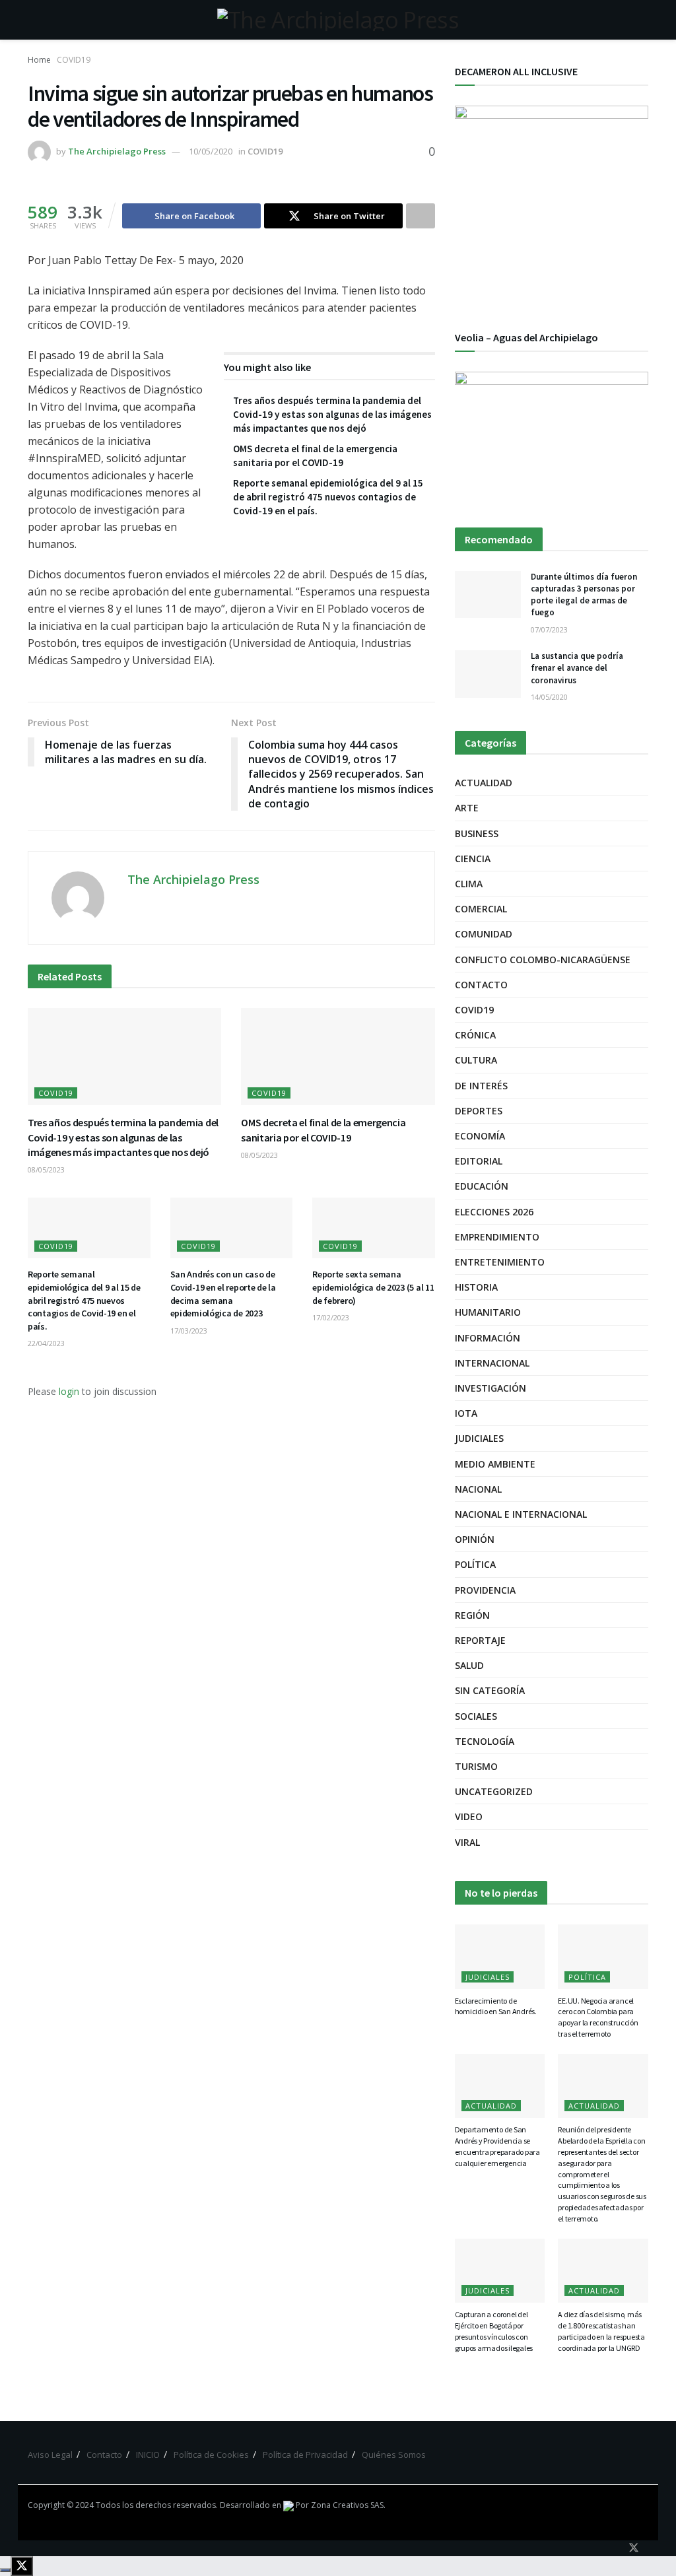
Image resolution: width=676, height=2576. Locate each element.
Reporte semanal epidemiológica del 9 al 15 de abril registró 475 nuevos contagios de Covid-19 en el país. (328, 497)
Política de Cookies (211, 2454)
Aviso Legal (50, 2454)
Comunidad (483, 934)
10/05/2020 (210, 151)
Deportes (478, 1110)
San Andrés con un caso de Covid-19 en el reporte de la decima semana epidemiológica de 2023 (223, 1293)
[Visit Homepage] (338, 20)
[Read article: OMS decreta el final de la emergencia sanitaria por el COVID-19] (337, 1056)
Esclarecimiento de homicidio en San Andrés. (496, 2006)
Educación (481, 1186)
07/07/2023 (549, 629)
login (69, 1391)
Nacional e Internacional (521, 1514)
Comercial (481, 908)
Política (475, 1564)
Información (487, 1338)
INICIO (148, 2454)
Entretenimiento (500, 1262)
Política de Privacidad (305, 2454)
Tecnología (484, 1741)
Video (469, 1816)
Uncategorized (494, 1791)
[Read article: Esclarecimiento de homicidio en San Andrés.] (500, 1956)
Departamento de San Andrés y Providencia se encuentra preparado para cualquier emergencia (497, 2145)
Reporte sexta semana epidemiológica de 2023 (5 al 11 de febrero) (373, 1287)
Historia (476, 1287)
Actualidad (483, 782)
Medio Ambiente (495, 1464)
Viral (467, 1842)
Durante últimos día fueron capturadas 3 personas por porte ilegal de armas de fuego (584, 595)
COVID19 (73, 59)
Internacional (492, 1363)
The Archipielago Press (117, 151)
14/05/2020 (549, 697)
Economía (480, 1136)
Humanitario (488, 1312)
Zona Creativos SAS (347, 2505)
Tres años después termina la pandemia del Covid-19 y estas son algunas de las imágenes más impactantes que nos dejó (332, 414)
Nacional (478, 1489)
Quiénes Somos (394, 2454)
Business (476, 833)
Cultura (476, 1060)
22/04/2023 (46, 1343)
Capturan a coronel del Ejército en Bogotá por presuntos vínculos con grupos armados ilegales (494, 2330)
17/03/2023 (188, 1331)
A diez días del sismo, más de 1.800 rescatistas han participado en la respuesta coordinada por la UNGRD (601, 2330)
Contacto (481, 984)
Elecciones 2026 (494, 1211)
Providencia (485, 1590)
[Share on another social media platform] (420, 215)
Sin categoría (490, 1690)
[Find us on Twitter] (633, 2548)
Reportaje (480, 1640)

--

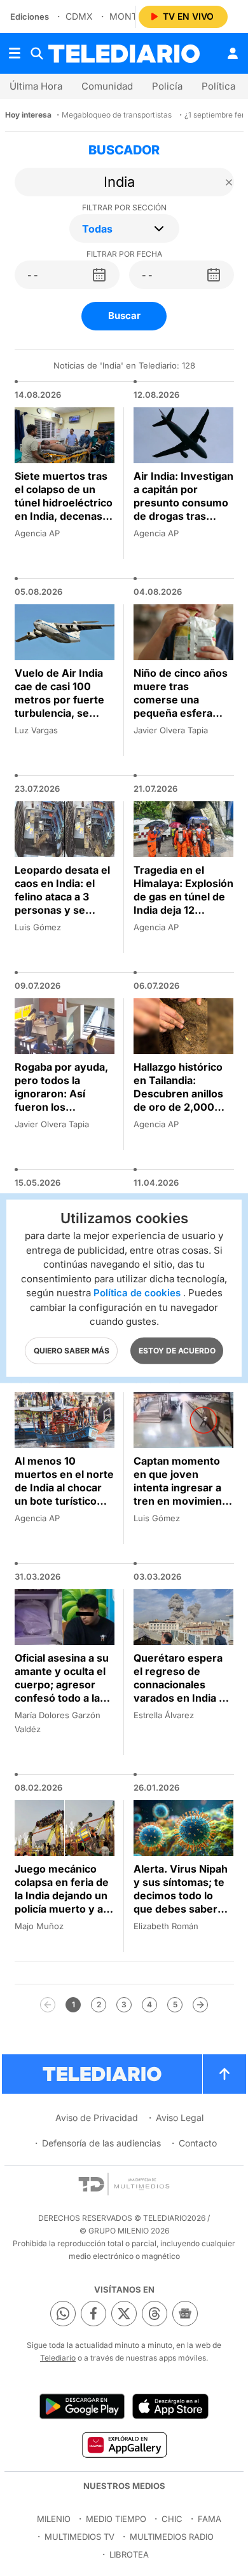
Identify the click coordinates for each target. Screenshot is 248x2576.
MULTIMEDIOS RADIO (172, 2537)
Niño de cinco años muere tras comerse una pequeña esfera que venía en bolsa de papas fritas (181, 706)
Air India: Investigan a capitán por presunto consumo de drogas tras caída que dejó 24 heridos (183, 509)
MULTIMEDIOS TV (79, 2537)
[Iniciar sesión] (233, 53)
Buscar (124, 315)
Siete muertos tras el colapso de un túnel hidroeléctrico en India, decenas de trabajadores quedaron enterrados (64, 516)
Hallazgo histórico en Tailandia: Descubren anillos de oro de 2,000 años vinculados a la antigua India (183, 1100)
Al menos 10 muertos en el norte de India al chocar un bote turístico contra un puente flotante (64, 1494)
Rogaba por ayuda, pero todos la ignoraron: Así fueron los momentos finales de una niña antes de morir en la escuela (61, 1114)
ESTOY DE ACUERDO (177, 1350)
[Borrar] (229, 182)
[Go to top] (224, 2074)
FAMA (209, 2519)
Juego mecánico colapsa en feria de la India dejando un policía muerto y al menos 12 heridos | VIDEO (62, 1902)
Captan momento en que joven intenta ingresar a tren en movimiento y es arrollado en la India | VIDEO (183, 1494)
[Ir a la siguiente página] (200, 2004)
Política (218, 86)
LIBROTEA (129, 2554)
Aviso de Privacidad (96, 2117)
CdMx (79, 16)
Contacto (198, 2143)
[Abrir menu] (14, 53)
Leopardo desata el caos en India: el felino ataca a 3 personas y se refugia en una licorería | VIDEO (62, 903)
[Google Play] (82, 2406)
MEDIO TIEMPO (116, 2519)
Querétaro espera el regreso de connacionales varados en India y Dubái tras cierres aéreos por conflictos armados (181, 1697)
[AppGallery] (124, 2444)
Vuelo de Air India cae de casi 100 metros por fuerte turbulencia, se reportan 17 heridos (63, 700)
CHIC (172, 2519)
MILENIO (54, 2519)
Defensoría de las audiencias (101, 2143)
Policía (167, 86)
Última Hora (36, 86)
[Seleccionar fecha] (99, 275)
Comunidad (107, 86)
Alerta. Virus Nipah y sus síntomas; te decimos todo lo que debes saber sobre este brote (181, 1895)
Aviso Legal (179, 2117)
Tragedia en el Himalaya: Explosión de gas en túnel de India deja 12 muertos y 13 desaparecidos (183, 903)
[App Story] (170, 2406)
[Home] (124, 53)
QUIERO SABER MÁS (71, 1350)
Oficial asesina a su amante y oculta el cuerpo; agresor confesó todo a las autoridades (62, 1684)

* * *

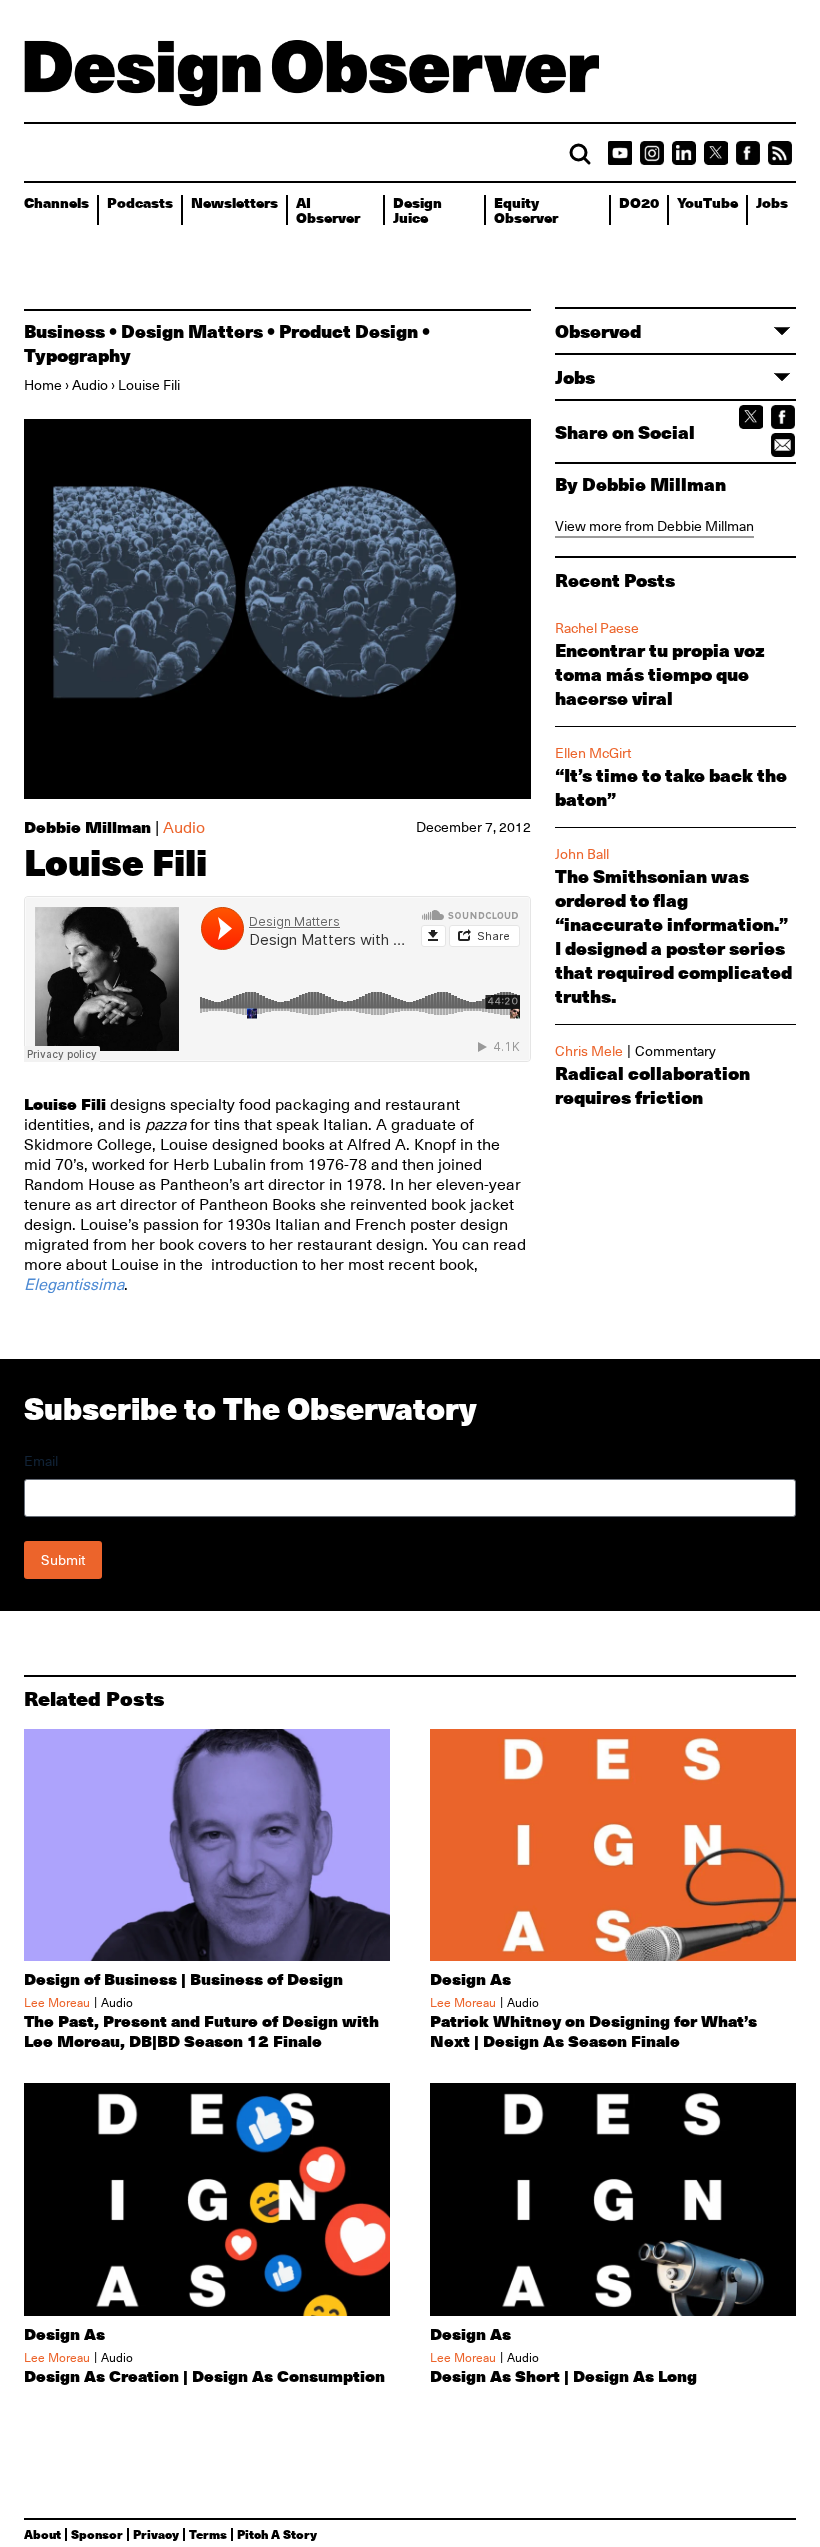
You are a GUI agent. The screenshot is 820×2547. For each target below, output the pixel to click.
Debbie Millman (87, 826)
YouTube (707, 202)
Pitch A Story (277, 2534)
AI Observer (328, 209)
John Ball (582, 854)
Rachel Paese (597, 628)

-- Exercise description --
Tally the lines of the material that hold the word "tras", and state only that tally.

-- Result of this exercise --
4